Impressed with the warning thus given by these able Judges, we will proceeed to an examination of the question before us.

Here is a bond, containing an absolute promise to pay to the obligee a certain sum of money, and without the slightest suggestion of fraud, mistake or accident, either in the pleadings or testimony, it is proposed-to show that it was not an absolute promise to pay a definite sum, but that it was agreed that it should cover whatever should be found to be due upon a settlement. It cannot, it seems to me, be doubted that the proposed testimony materially contradicts and varies the terms of the writing. The most specious reasoning is incapable of reconciling them. The bond is a solemn declaration that so much is now due. The testimony offered is that the sum mentioned is not due, but is to be determined upon a future settlement. This is clearly in the “ teeth ” of the writing. In Maham v. Sherman, 1 Black., 380, the language of the Court is as follows : “ They set up a verbal contract, made at the time the note was executed, varying the terms of the note. The note is for the payment of a certain sum, on a specified day. A *461 verbal contract, contemporaneous with the note, is relied, on to show that the note was not to be paid till a certain account should be adjusted and the amount credited on the note. That would be making the promise conditional, which, upon its face, is absolute.”

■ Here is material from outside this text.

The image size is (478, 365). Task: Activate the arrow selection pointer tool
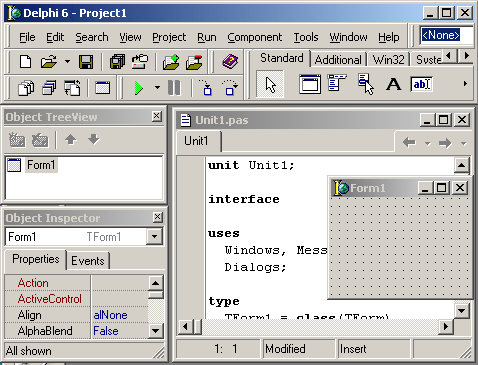270,84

In Erwin v. Saunders, 13 Am. Dec,., 520, the defendants, the makers of the note, “offered to prove that the note was given conditionally, to be. void if it should be shown that Saunders, then in insolvency, had included-in his inventory the amount due Erwin — the amount of the note.” The evidence was held lo be inadmissible.

In Dyar v. Walton, S. E. Reporter, vol. 7 (which is a case directly in point), the Supreme Court of Georgia says: “ The defence, when analyzed, resolves itself into an effort to vary a written contract by parol, and to show the consequence of gross negligence. If, at the time the..notes and mortgages were given, there was an agreement entered into that they should be varied by the result of subsequent examination, that agreement ought to have been embodied in the written contract, or in some other writing, whereby to establish it. The omission to do either *is decisive of this branch of the defence. There is no allegation in the plea, and no indication in the evidence, that this agreement was intended to be embraced in any writing, or that it was left out by fraud or mistake. Its effect, if allowed to have any, would be to overrule the writings executed as the result of the settlement, and to re-open the settlement altogether.”

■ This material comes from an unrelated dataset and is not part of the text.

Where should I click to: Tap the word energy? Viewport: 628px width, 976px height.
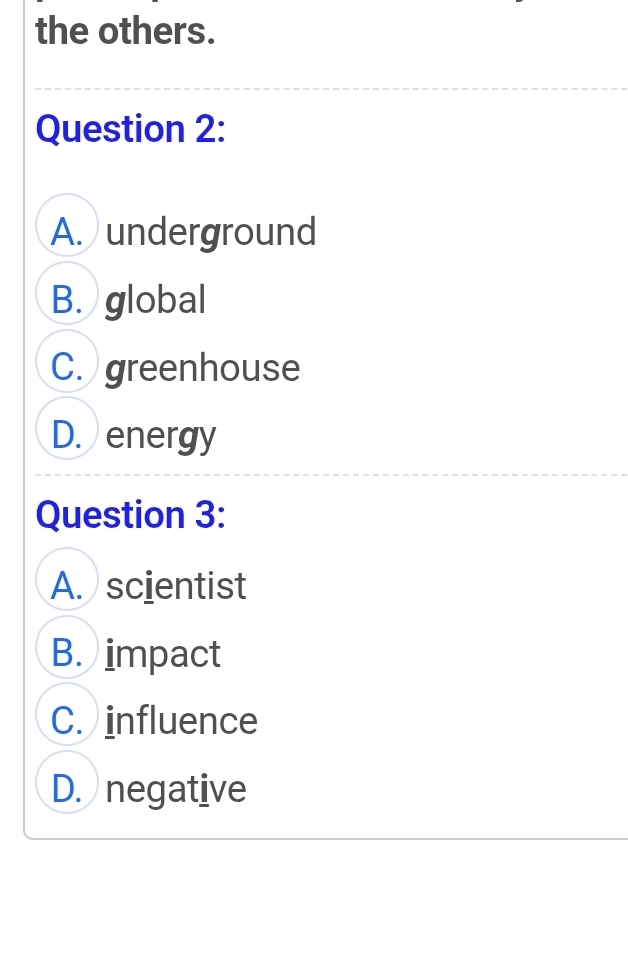click(162, 437)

These authorities, upon the pleadings in this case, fully sustain his Honor in rejecting .the testimony. But the defendant strenuously insists that the entire contract was not reduced to writing, and that his case is governed by the principles laid down in Manning v. Jones, Busb., 368; Daughtry v. Boothe, 4 Jones, 87; Twidy v. Saunderson, 9 Ired., 5, and a long line of decisions collected in Ray v. Blackwell, 94 N. C., 10, and ending with Cumming v. Barbee, 99 N. C., 332.

*462 We think that a careful examination of these cases will show that, even where the contract lies partly in parol, that part which is in writing is not to be contradicted.